- TASK -
Continue the post on manganese poisoning and chelation therapy from the point where it stops.

- EXCERPT -
The problem with his protocol, one aimed at neuropathology, is that the chelators he uses don't penetrate the brain (they're effectively blocked by the blood brain barrier) and at least after a few months post exposure cessation they don't seem to be of much value.

I do appreciate any help and the goodwill behind any suggestion, but I bear special antipathy for those who peddle false, pseudoscientific hope to parents who have no real hope- and the ridiculous fees they're charging those parents for what are actually very cheap medications. Not to mention that chelators are very real drugs and can have profound consequences on the body and giving them to children when there's no proof of benefit is abhorrent.

I have found one study which found a decrease in brain manganese levels after administration of these typical chelators, but the bulk say no benefit.

GerryW- The Para-amino-SA looks extremely interesting, I wasn't referring to your post when I responded. I have a lot of hope for this- maybe this doesn't have to get worse and worse and worse.


I was hoping to find someone who had been affected by manganese poisoning. Unfortunately the only people I've seen were diagnosed by nutritionists based on ineffective hair tests and showed the usual vague symptoms associated with, well, everything.

I can see why this is so rarely diagnosed, it seems that urine and blood tests are ineffective, there aren't well established blood levels at which symptoms begin, if your exposure to the metal ended more than a month before the test, the reliability is very low. The only well established method of determining whether manganese is causing damage is T1 weighted MRI looking for a hotspot in the globus pallidus.

- INFORMATION -
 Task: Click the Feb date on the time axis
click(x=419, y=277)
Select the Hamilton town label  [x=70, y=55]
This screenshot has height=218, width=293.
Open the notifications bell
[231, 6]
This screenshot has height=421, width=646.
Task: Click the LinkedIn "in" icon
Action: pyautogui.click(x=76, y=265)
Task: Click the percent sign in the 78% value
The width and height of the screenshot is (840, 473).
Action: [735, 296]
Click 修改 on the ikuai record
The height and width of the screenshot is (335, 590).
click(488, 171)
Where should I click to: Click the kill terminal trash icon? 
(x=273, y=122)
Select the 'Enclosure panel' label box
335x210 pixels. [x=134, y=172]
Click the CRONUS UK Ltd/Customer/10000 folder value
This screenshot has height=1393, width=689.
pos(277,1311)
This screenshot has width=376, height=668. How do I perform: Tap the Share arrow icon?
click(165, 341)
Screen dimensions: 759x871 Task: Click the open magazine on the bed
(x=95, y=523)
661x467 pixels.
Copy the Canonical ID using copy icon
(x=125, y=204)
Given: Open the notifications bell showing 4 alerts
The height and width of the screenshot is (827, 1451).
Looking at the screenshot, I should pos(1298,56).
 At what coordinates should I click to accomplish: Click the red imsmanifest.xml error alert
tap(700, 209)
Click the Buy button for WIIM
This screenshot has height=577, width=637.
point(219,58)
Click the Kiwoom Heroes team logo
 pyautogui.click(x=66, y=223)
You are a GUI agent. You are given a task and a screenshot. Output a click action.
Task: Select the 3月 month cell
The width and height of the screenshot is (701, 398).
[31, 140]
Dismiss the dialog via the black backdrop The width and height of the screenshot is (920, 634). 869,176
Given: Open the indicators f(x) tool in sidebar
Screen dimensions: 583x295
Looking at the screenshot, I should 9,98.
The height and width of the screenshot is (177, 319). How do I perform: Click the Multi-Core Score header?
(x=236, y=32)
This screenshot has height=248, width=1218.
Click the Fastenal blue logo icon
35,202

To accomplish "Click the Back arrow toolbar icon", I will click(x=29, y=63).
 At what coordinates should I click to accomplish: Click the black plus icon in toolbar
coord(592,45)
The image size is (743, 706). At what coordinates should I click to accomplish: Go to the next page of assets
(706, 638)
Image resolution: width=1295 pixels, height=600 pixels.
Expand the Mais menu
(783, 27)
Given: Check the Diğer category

- RESULT OF THIS TASK -
Considering that inhaling water vapor in your shower of high-manganese water could be enough to cause parkinsonian syndrome after a lifetime of exposure, it's easy to see why manganism is probably underdiagnosed.

If 4-amino-SA is really that effective, it would be interesting to see it's success rate in early onset (or simply early-diagnosis) IPD. If it were able to cure even 5% of newly diagnosed patients, that would likely be worth it (depending on the drugs risks, I'm not sure how safe it is).
Alpha lipoic acid passes the blood brain barrier but best of luck. i tried the cutler protocol 11 years ago right after my diagnosis,my pd symptoms worsened after having a broken amalgem removed so investigated mercury toxicity, had nothing to lose. the cost was the cheap chelators, needed a RX for one of them, and his book, no healthcare individual involved except my neuro wrote me a RX. just recommending a chelation technique that you can do yourself.